■ **BRIEF**:
Beginning with the line that holds "The height and", copy each line exactly through the end of the entries, but leave the pictures out.

--- START ---

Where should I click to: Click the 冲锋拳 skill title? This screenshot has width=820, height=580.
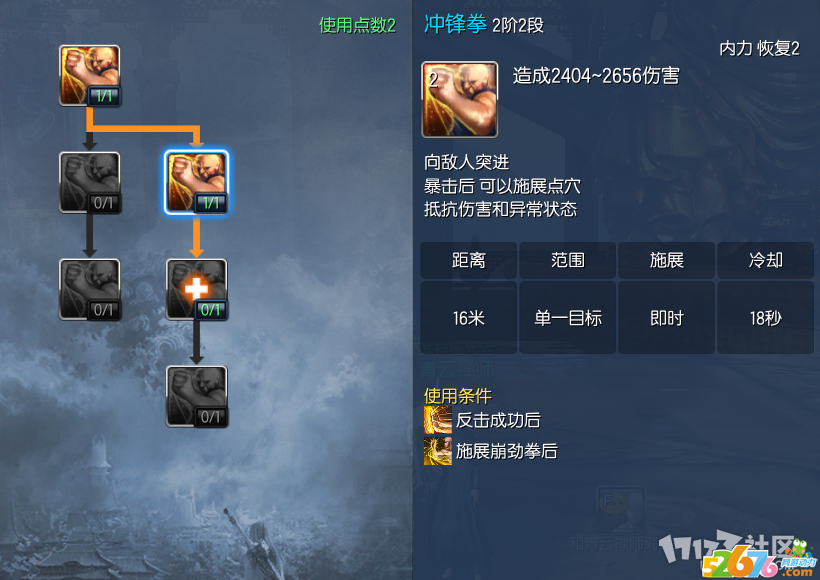point(455,24)
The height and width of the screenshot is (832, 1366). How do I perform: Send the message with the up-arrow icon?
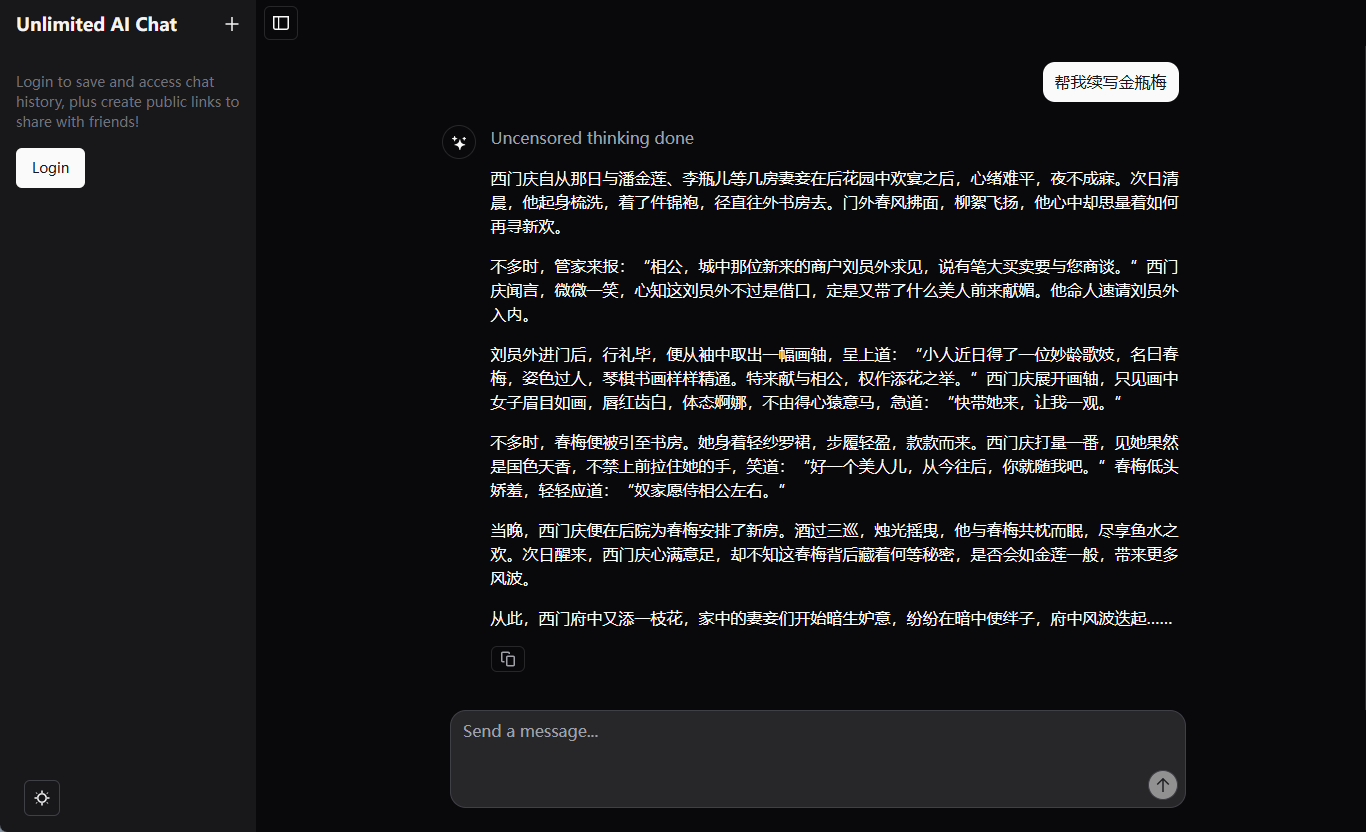(1162, 785)

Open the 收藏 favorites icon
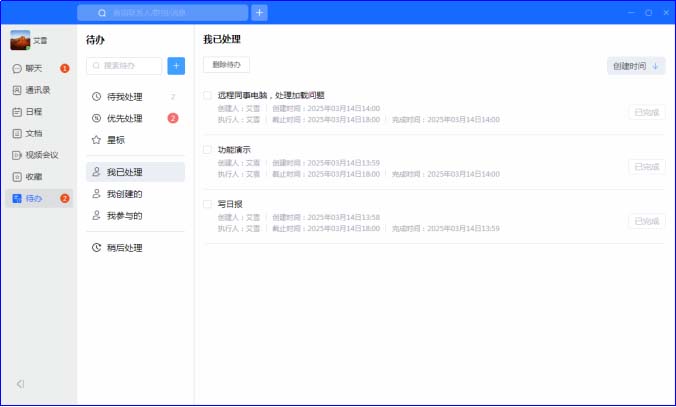pyautogui.click(x=17, y=177)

--- END ---

■ **SOLUTION TO THIS TASK**:
The height and width of the screenshot is (832, 1366). How do I perform: Send the message with the up-arrow icon?
(1162, 785)

Open the 收藏 favorites icon
pyautogui.click(x=17, y=177)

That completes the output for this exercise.